The BX: Queen of the Upper Fraser
This article was originally written and submitted as part of a Canada 150 Project, the Innovation Storybook, to crowdsource stories of Canadian innovation with partners across Canada. The content has since been migrated to Ingenium’s Channel, a digital hub featuring curated content related to science, technology and innovation.
The era of the paddlewheel boats on the Upper Fraser was brief, but the allure of this by-gone time endures. The first paddlewheeler to navigate the Upper Fraser was the S.S. Enterprise in 1871. They were trying to find a navigable route to deliver supplies from Soda Creek to the gold mines at Germansen Creek, far to the north. On the return trip she suffered severe damage forcing a beaching on Trembleur Lake, north of Stuart Lake.
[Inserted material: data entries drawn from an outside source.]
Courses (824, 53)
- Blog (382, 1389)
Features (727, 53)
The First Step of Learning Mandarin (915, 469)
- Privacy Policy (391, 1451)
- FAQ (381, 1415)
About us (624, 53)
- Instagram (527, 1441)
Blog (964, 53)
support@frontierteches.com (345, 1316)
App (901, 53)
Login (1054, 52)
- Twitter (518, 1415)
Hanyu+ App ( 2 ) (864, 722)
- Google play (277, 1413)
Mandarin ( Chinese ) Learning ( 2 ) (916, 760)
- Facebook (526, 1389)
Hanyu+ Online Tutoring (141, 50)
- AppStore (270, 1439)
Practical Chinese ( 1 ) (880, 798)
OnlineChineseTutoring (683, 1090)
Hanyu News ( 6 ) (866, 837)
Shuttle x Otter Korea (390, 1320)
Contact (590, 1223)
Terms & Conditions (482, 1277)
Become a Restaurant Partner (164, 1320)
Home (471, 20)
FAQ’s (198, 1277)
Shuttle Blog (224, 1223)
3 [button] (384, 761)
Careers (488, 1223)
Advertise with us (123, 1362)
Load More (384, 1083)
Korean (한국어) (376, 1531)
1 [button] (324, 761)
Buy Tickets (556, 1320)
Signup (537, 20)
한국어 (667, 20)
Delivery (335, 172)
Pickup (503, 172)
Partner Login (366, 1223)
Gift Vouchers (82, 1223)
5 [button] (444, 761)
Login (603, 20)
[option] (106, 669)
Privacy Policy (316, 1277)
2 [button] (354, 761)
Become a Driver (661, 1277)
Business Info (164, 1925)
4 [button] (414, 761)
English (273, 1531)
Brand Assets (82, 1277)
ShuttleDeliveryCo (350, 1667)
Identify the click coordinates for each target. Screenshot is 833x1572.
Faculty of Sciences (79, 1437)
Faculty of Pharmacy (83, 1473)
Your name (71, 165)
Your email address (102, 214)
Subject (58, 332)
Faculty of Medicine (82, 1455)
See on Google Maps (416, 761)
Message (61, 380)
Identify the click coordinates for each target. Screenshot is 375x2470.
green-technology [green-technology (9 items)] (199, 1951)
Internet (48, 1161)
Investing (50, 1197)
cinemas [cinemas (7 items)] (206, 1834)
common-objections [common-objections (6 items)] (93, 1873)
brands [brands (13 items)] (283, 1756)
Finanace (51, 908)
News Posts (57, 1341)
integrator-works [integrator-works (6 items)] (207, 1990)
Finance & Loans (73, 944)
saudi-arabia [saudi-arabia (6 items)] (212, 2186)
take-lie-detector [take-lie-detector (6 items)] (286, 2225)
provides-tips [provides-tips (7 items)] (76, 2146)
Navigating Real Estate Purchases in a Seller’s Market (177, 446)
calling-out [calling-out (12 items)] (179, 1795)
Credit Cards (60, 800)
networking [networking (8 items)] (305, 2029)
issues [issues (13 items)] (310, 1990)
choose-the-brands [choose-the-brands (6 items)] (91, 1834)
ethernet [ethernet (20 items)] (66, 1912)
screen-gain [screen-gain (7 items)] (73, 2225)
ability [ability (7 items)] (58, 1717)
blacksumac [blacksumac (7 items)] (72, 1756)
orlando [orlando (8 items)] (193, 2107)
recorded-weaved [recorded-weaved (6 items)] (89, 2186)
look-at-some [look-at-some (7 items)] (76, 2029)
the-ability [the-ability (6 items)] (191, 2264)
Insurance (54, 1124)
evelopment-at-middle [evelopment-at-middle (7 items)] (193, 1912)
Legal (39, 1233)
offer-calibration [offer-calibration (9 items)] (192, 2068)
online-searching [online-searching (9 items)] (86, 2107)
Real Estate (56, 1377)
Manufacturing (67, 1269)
The crew had a long walk back to Quesnel. Paddlewheelers would not attempt to navigate the Upper Fraser for another 37 years.
Eleven paddlewheelers would ply the hazardous waters of the Upper Fraser between 1908 and 1921. The grandest and most famous of these vessels was the S.S. BX.; which was launched without ceremony on May 13th, 1910. The BX had to deal with unfounded rumours and superstition. This was partly due to the fact that the British Columbia Express Company launched the BX on Friday the thirteenth in May of 1910. The shipyard workers were wary of the BX’s luck and so to pacify them the British Columbia Express Company explained that Friday the thirteenth was the company’s lucky day. She eventually won over the doubters and was known from then on as “The Queen of the North,” owing to her great speed, comfortable accommodation and the reliability of her scheduled service.
The BX was the first paddlewheel boat powerful enough to negotiate the Cottonwood and Fort George Canyons without lining through using a capstan.
She had steam heated staterooms, red velvet carpet, blankets and linens of excellent quality. The Hudson’s Bay Company provided an upholsterer to cut and lay carpets, hang the curtains, and generally ensure that the ship looked as tasteful as possible. Premier McBride stayed in one of her richly appointed staterooms while travelling in this rugged country.
On her last trip in August 1919, the S.S. BX carrying 100 tons of cement in sacks, struck a reef, 5 miles below Fort George Canyon. Captain Browne laid her up on what he thought was a narrow beach, but it turned out to be only a narrow ledge which collapsed under the weight. The bow sank 20 feet deep in the water. The solidified sacks of cement had to be separated and hauled out before salvage operations could start. Caulkers and ship builders were brought in from Victoria to salvage the boat at a total cost of $40,000. The S.S. BX was brought to Prince George, her boilers and engines removed, with the structure left to deteriorate.